Впрочем, не об этом я думал, идя по тропинке в направлении села, а о себе. Задание чекистов провалено, и вряд ли они поверят моему рассказу о том, что со мной произошло. При этом меня смущала одна вещь. С какой стати главарь сдал мне своего человека, пасечника. Ведь я видел, что до конца мне атаман так и не поверил. Вот как назвать такой поступок? Впрочем, и эту загадку я отодвинул куда подальше. Сейчас мне надо было решать, что прямо сейчас делать? Чекисты отпадают, как и бандиты. Ведь Левша, кроме могилки за огородом, мне так ничего и не предложил. У меня нет ни еды, ни одежды, ни денег. Местные жители, которые обо мне слышали, разговаривать со мной не будут.

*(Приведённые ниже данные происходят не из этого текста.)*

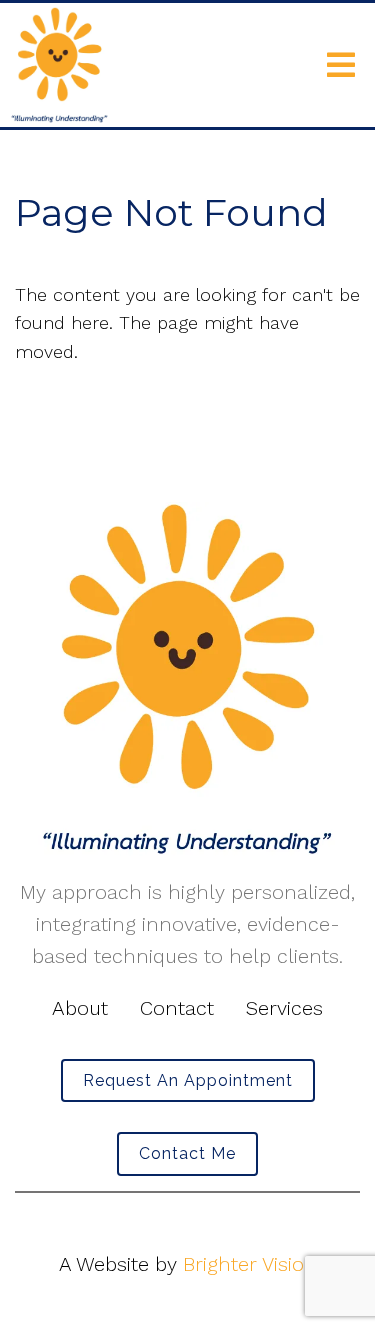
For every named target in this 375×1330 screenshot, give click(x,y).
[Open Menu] (341, 65)
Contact (177, 1008)
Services (284, 1008)
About (80, 1008)
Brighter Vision (250, 1264)
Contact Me (187, 1153)
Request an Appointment (188, 1080)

И хорошо, если сдадут в милицию, а то ведь просто могут пристрелить.

«Куда пойти, куда податься, кого найти, кому отдаться? – про себя продекламировал я откуда-то всплывшие в памяти слова, после чего стал думать дальше. – Единственный выход – это пробраться к железнодорожным путям и как-нибудь ухитриться сесть на проходящий поезд. Вот только вид у меня, как у привокзального бомжа. Теперь, кажется, я начинаю понимать людей, выходящих на большую дорогу».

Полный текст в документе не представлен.